The records:
========================

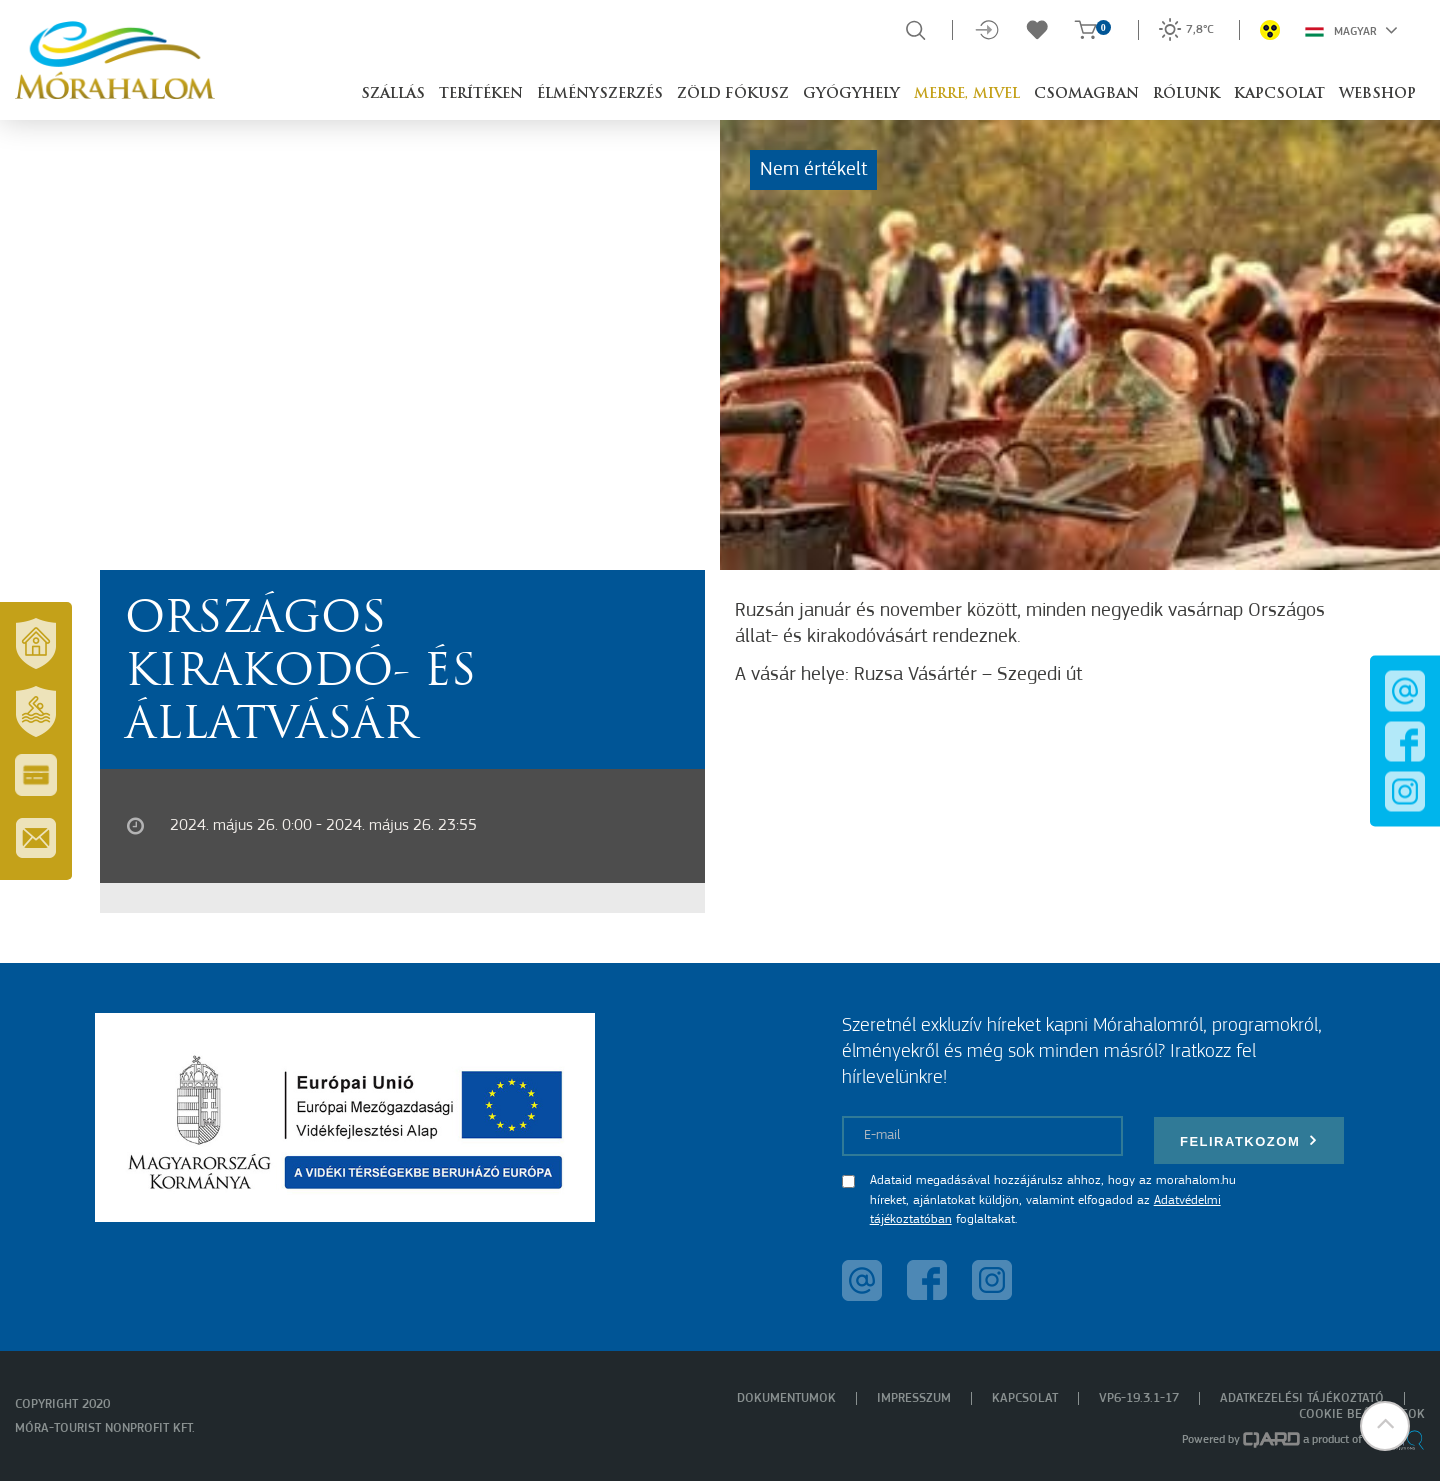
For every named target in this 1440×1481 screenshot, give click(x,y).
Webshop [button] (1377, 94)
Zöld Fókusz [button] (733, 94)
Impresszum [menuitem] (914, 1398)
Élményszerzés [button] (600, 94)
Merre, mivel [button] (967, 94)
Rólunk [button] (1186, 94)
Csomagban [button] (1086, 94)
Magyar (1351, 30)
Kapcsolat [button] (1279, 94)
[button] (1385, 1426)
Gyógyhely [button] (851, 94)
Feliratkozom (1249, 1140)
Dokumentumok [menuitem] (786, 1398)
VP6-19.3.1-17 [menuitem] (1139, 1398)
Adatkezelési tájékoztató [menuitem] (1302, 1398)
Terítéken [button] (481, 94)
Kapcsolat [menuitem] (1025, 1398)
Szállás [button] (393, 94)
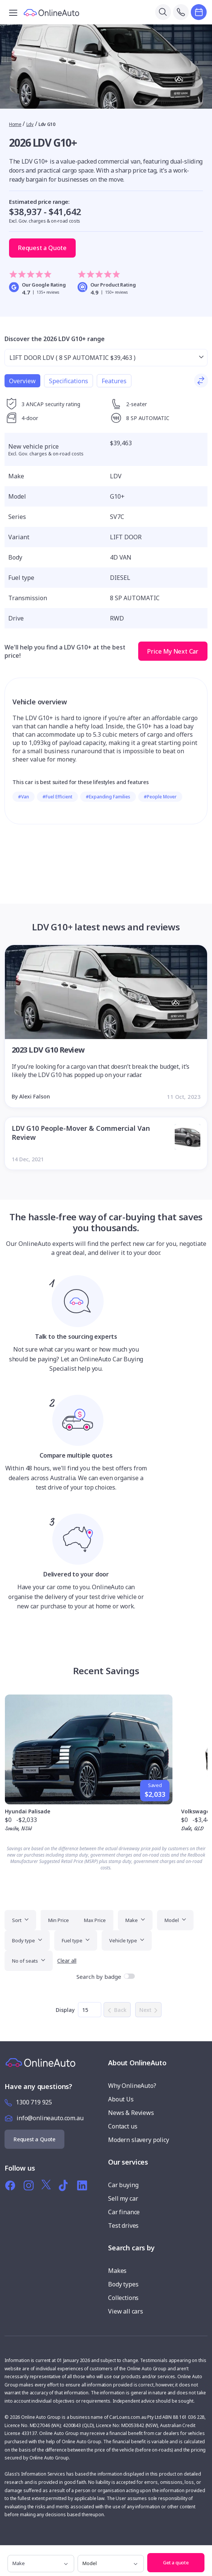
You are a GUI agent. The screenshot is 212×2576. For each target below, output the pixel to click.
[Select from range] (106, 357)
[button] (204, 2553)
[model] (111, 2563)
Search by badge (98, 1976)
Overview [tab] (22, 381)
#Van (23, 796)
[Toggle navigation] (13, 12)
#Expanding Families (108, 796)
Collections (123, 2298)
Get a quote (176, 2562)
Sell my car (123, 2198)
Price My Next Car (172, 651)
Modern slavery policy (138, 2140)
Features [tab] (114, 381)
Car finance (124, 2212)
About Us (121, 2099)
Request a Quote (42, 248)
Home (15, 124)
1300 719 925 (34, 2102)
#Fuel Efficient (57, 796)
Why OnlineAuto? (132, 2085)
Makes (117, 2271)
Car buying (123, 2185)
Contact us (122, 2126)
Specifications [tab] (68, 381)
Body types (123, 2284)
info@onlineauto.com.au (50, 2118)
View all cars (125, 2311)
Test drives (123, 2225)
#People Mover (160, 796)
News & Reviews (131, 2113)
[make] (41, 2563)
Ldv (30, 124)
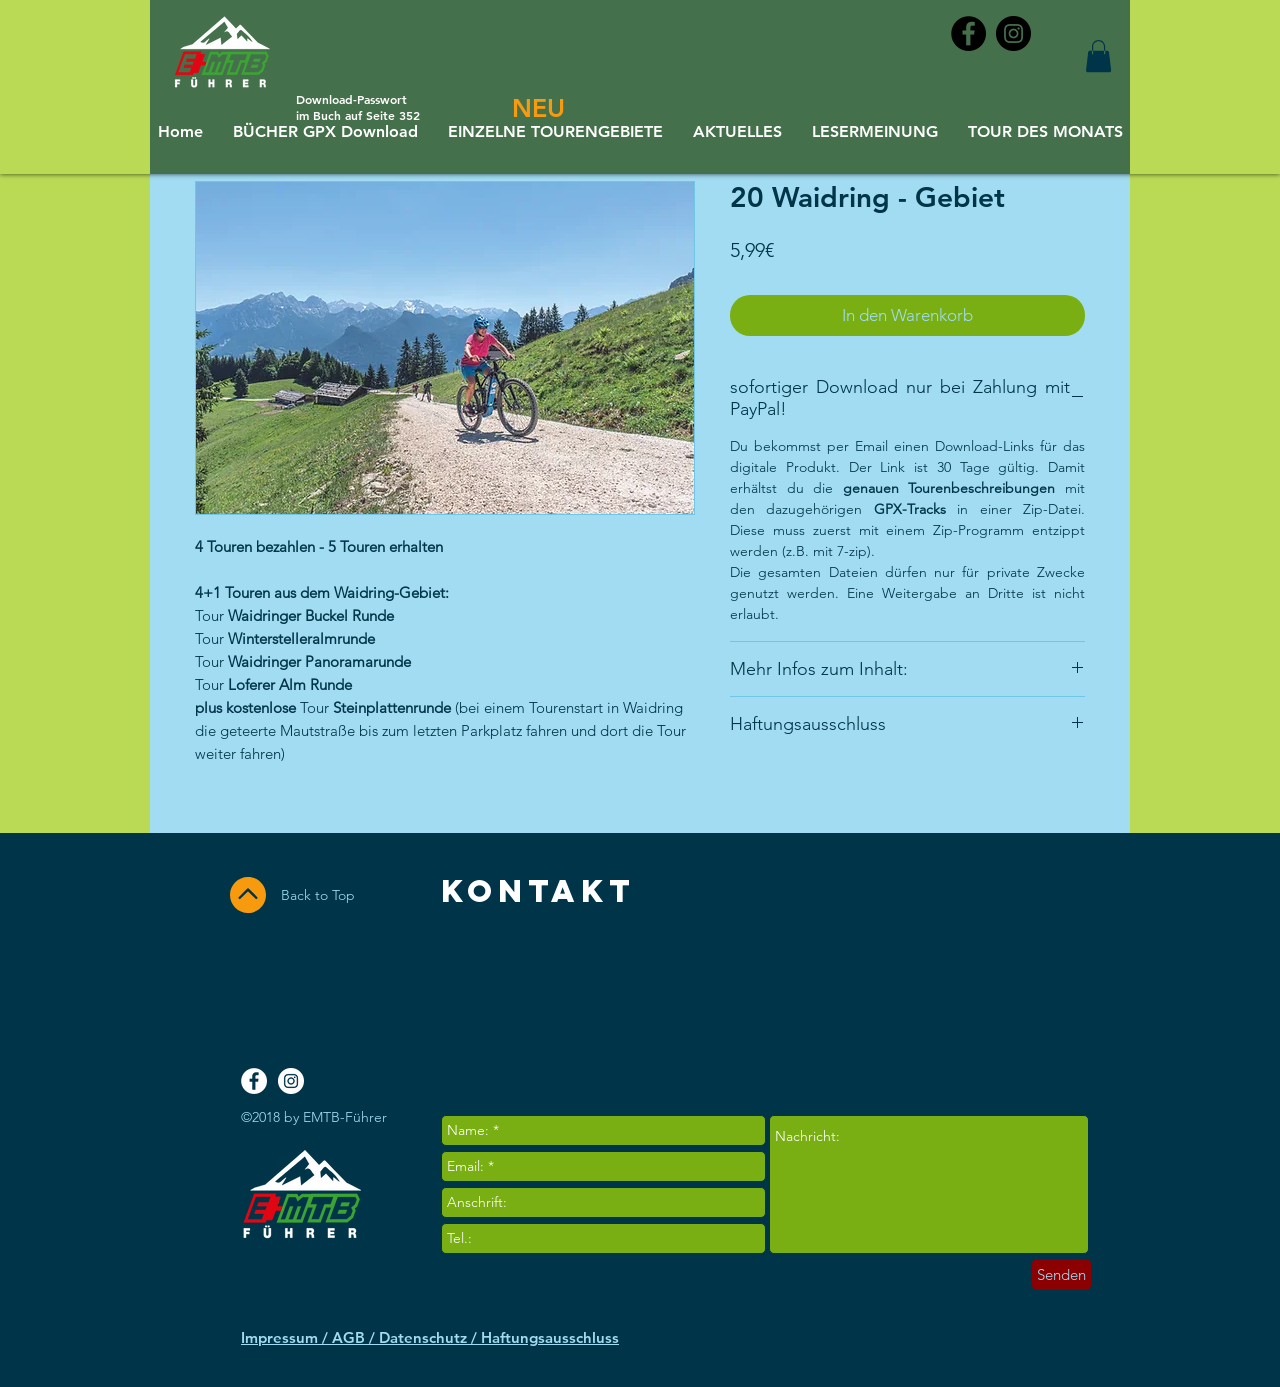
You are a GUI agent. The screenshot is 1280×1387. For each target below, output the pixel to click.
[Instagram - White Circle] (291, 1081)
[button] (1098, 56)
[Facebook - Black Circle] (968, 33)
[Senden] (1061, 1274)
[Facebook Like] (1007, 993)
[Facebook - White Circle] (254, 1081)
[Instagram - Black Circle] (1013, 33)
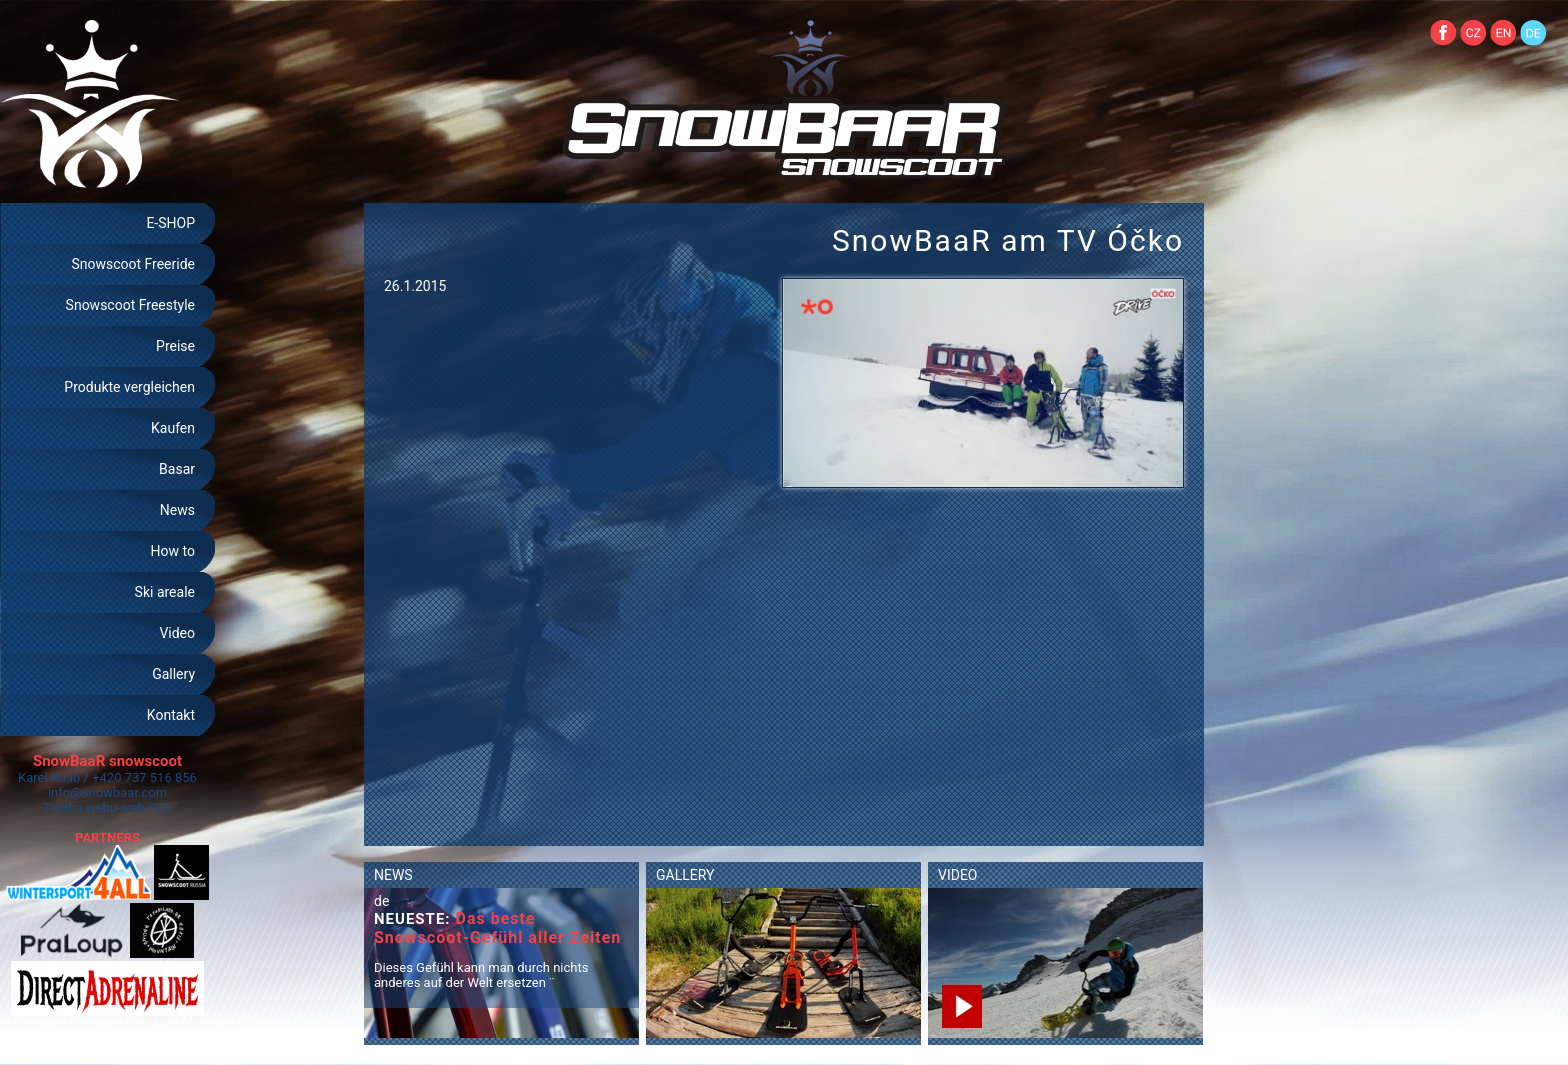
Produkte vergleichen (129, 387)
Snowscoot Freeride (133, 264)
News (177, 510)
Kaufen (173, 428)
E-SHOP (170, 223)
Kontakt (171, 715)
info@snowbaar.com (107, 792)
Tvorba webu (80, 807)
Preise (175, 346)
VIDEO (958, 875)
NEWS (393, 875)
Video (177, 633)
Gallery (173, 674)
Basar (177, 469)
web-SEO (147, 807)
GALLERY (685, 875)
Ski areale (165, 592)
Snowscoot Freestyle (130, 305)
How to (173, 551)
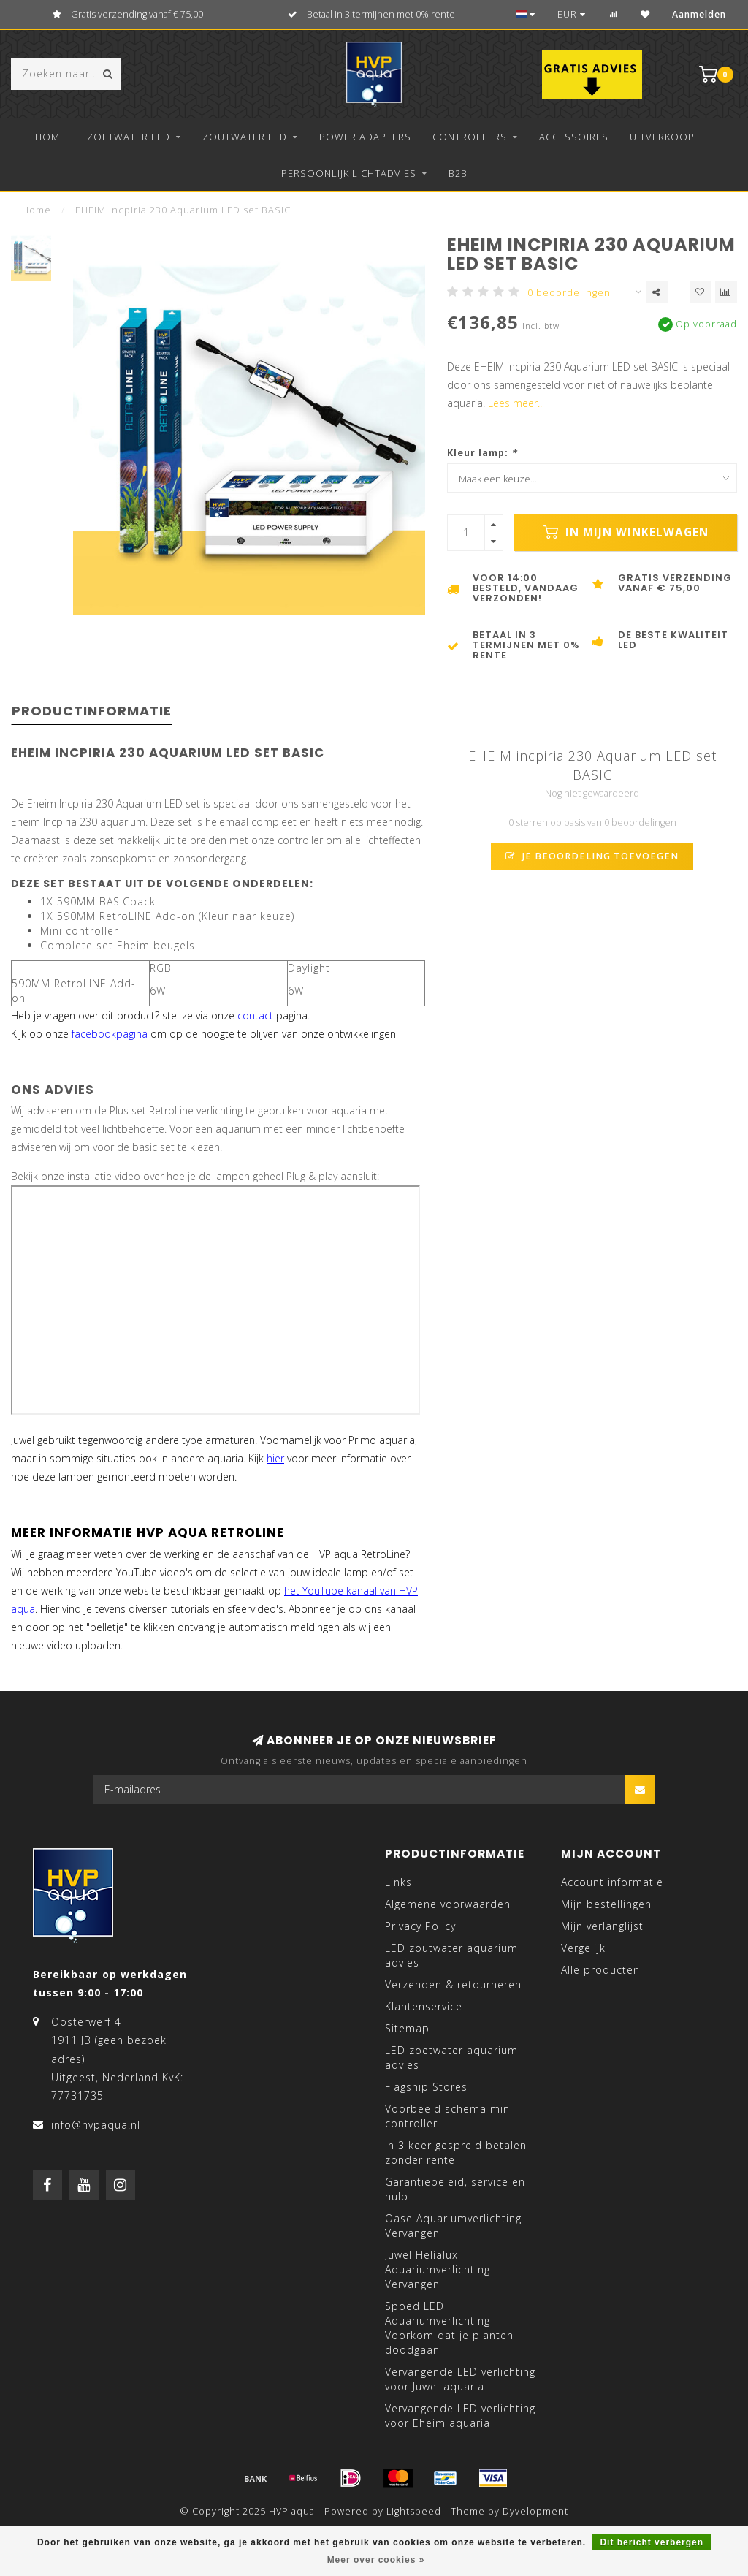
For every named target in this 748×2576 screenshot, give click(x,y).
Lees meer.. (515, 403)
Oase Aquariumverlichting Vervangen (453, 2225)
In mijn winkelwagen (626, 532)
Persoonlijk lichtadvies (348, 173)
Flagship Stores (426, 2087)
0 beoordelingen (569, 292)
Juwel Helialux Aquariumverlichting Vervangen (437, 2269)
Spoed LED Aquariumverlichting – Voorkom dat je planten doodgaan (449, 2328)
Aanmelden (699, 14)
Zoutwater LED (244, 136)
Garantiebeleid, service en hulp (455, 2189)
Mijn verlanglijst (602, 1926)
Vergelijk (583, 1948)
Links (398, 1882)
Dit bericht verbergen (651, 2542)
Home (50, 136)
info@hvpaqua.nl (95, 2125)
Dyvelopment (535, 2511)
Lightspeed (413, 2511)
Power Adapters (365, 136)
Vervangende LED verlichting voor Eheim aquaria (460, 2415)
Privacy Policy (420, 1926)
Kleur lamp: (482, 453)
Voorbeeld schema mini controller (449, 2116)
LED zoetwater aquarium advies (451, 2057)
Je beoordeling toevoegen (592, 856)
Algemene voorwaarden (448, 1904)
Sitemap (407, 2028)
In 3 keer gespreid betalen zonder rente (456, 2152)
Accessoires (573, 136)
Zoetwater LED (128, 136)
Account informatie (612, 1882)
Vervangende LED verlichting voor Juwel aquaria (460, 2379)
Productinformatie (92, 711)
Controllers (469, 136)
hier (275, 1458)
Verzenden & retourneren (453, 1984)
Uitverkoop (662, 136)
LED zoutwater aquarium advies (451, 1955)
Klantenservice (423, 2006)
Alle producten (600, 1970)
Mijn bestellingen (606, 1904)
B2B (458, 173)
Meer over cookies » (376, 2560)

========================

Directive: Reproduce, unchanged, the records from the line containing "[model] (111, 2563)" through the line containing "Ldv (30, 124)", including both of those lines.

Response to the task:
[model] (111, 2563)
Search by badge (98, 1976)
Overview [tab] (22, 381)
#Van (23, 796)
[Toggle navigation] (13, 12)
#Expanding Families (108, 796)
Collections (123, 2298)
Get a quote (176, 2562)
Sell my car (123, 2198)
Price My Next Car (172, 651)
Modern slavery policy (138, 2140)
Features [tab] (114, 381)
Car finance (124, 2212)
About Us (121, 2099)
Request a Quote (42, 248)
Home (15, 124)
1300 719 925 (34, 2102)
#Fuel Efficient (57, 796)
Why OnlineAuto? (132, 2085)
Makes (117, 2271)
Car buying (123, 2185)
Contact us (122, 2126)
Specifications [tab] (68, 381)
Body types (123, 2284)
info@onlineauto.com.au (50, 2118)
View all cars (125, 2311)
Test drives (123, 2225)
#People Mover (160, 796)
News & Reviews (131, 2113)
[make] (41, 2563)
Ldv (30, 124)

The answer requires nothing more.